1. Direito comunitário – Interpretação – Métodos

2. Aproximação das legislações – Prevenção da utilização do sistema financeiro para efeitos de branqueamento de capitais – Directiva 91/308

(Artigo 6.°, n.° 2, UE; Directiva 91/308 do Conselho, artigos 2.°‑A, n.° 5, e 6.°, n. os  1 e 3, segundo parágrafo)

Sumário

1. Quando um diploma de direito comunitário derivado é susceptível de mais do que uma interpretação, deve ser dada preferência àquela que torna a disposição conforme com o Tratado em vez da que leva a declarar a sua incompatibilidade com este. Com efeito, compete às autoridades não só interpretar o seu direito nacional em conformidade com o direito comunitário mas também velar por que não se baseiem numa interpretação de um diploma de direito derivado que entre em conflito com os direitos fundamentais ou com os outros princípios gerais do direito comunitário.

(cf. n.° 28)

2. As obrigações de informação e de colaboração com as autoridades responsáveis pela luta contra o branqueamento de capitais, previstas no artigo 6.°, n.° 1, da Directiva 91/308, relativa à prevenção da utilização do sistema financeiro para efeitos de branqueamento de capitais, e impostas aos advogados pelo artigo 2.°‑A, n.° 5, desta directiva, atendendo ao artigo 6.°, n.° 3, segundo parágrafo, da mesma, não violam o direito a um processo equitativo garantido pelos artigos 6.° da Convenção Europeia dos Direitos do Homem e 6.°, n.° 2, UE.

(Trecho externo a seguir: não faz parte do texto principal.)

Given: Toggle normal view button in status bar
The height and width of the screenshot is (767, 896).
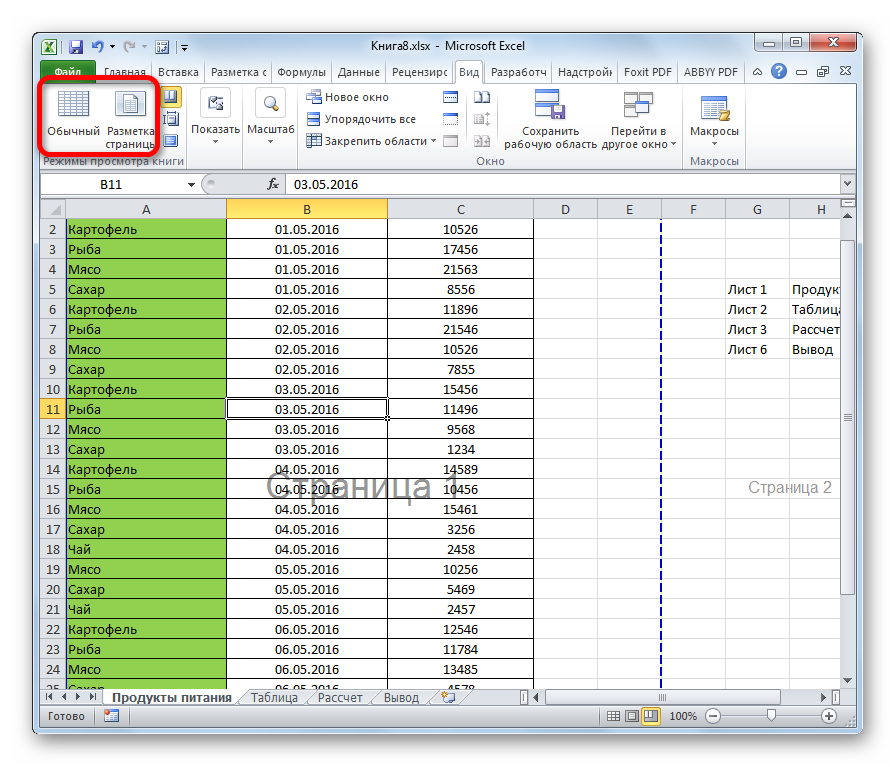Looking at the screenshot, I should coord(611,716).
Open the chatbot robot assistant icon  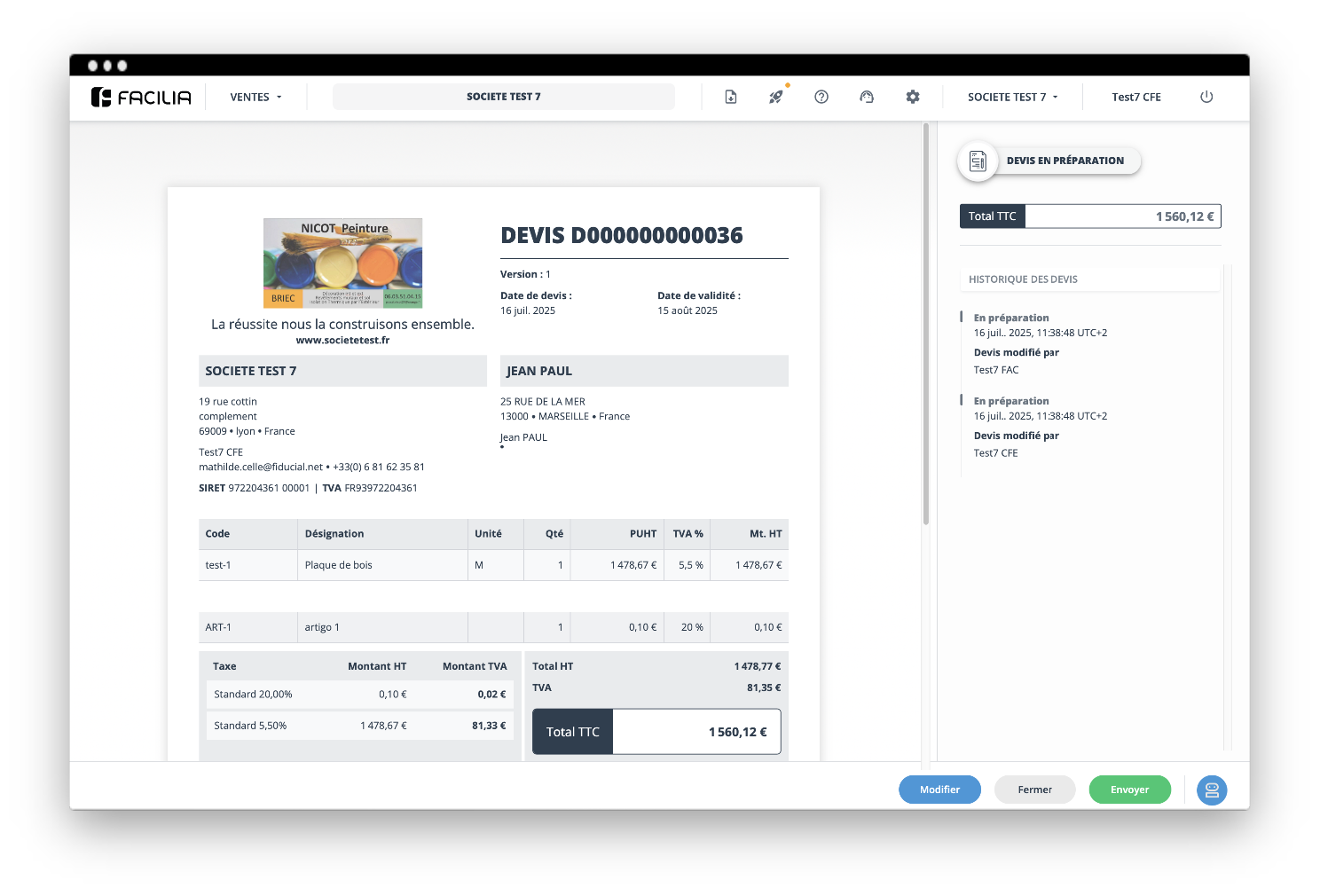coord(1212,790)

Resulta do artigo 2.°‑A, n.° 5, da Directiva 91/308 que as obrigações de informação e de colaboração só se aplicam aos advogados quando estes prestam assistência na concepção ou execução de determinadas transacções, essencialmente de ordem financeira e imobiliária, referidas na alínea a), ou agem em nome e por conta dos clientes em quaisquer transacções financeiras ou imobiliárias. Regra geral, pela sua própria natureza, essas actividades situam‑se num contexto que não tem conexão com um processo judicial e portanto fora do âmbito de aplicação do direito a um processo equitativo.

Além disso, a partir do momento em que a assistência do advogado prestada no âmbito de uma transacção referida no artigo 2.°‑A, n.° 5, da Directiva 91/308 é solicitada para o exercício de uma missão de defesa ou representação em juízo ou para obter conselhos relativos à forma de instaurar ou evitar um processo judicial, o referido advogado é exonerado, por força do artigo 6.°, n.° 3, segundo parágrafo, da referida directiva, das obrigações enunciadas no n.° 1 do referido artigo, pouco importando que as informações tenham sido recebidas ou obtidas antes, durante ou depois do processo. Essa exoneração é susceptível de preservar o direito do cliente a um processo equitativo.

Uma vez que as exigências decorrentes do direito a um processo equitativo implicam, por definição, um nexo com um processo judicial e atendendo a que o artigo 6.°, n.° 3, segundo parágrafo, da Directiva 91/308 exonera os advogados, sempre que as actividades se caracterizem por esse nexo, das obrigações de informação e colaboração a que se refere o artigo 6.°, n.° 1, da referida directiva, verifica‑se que essas exigências são preservadas.